**Text passage**
So the morning of my 24th birthday was spent watching a very crabby boy. About two hours into it I decided he needed a nap whether he wanted one or not. (He did.) Then I called one of the places I applied at. She said she'd get back to me an in an hour. Two hours later, as I'm heading out the door for the English picnic, she calls. This is noon. "Can you come in this afternoon for an interview?" "Umm...yes?" "It would need to be before two. Can you be here at one?" I do the math in my head: Fifteen minutes to get there, must arrive ten minutes early to fill out application, no time for shower or curling iron. "Yes, I can be there."

The interview was one of the best parts of the day. We laughed, made jokes, and generally had a good time inbetween my answering silly interviewish questions. And they threw in a few that made me pause a little: What is your greatest failure? And some that I should have thought about a little longer: If you could be anywhere right now, where would it be? "Italy. I should be on my honeymoon." Then I told them I just got married and a new house and "all that good stuff, so I don't really want to be anywhere but home right now" which I'm afraid they took the wrong way. But then they agreed with me. And they continued to call my by my married name and declared how "cute" it was and that it was definitely an author's name. I couldn't make up something better if I tried.

**Instruction A**
In the birthday passage, what time did the caller ask the writer to arrive for the interview?
**Instruction B**
Decide whether each statement agrees with the birthday passage. Answer yes or no, and quote the words from the passage that settle it.
(i) The interview had to take place before two.
(ii) The writer had time to shower before the interview.
(iii) The interviewers disagreed with the writer about wanting to be at home.
**Instruction C**
Continue the birthday passage from its last sentence.
The records aren't needed for this work.

**Data lines**
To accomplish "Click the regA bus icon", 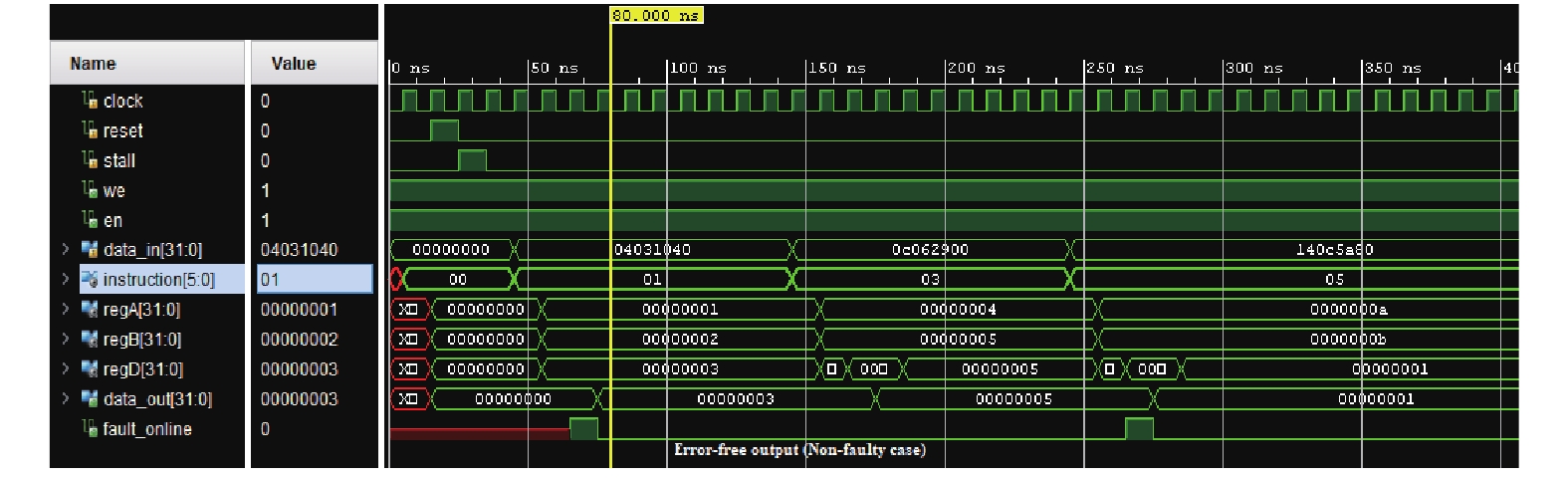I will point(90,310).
* * *
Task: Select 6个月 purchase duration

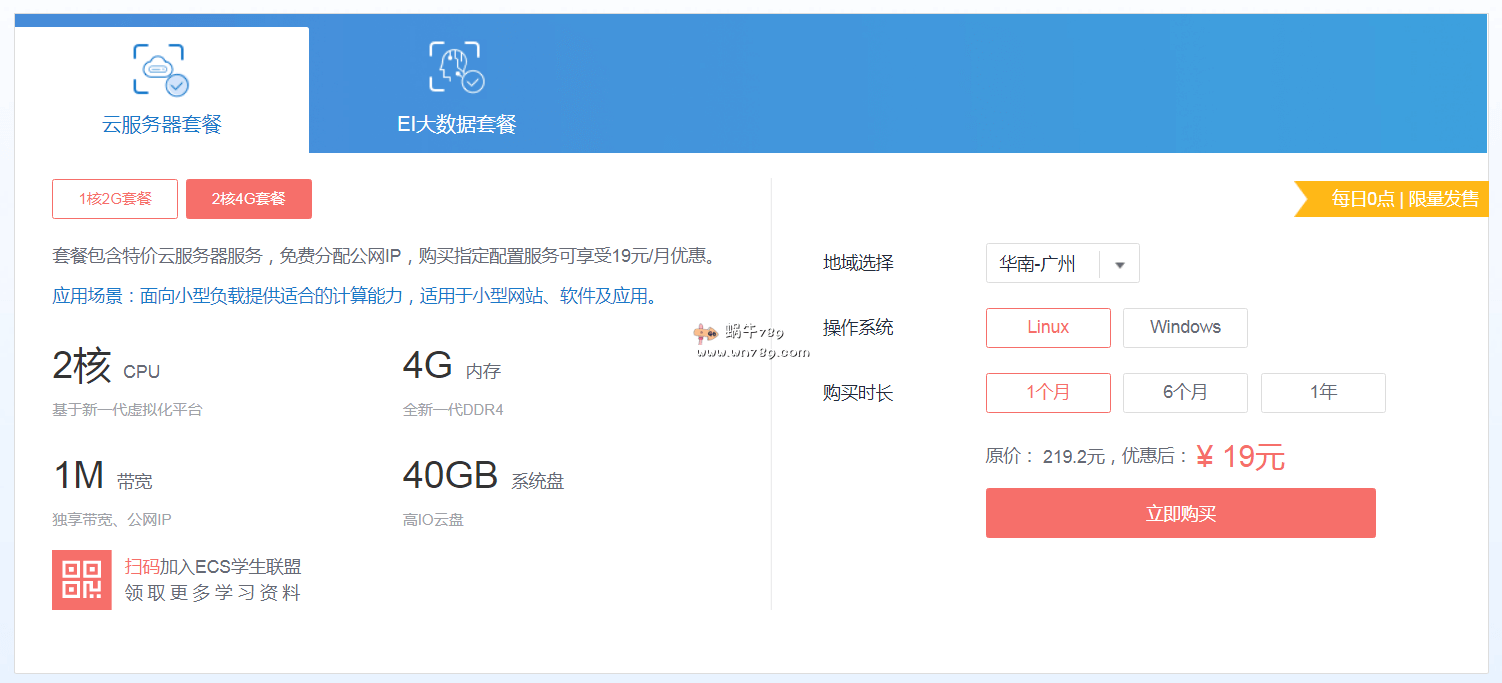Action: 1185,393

**Response A**
One o'clock.

**Response B**
(i) Yes: "It would need to be before two."
(ii) No: "no time for shower or curling iron."
(iii) No: "But then they agreed with me."

**Response C**
No one was left at the picnic by the time I was done. I needed to get groceries. I ate lunch by myself in the corner of Taco John's. This is another reason why I'm disenchanted with birthdays. This is what birthdays are really all about. And the boy didn't get me a present, didn't get me a card, didn't wish me happy birthday until almost noon (when I reminded him of this). I can't say I'm surprised, but it's the first time it has ever been his wife's birthday. He's never had to celebrate HIS WIFE'S birthday before. And while maybe it's my fault because I was never that bothered by it before, I can't say I wasn't a little peeved at the guy who didn't bring me flowers. We remedy that today. He's stuck buying me boots with pointy toes, and he promised not to complain the whole time. Can't ask for much more than that.

On the flipside, Smith can make a fantastic cupcake. Chocolate with chocolate frosting. HOMEMADE chocolate frosting. Even my mom never made me homemade frosting. And some had Smith's attempt at a phallic design...I was impressed even though I stayed away from those particular ones. And while the porn she bought me hasn't arrived yet, I am still grateful she provided me with birthday cake and good lovin. Congrats, Smith--you're better than my husband. Let's say I leave him for you? Plus you make a mean meatloaf.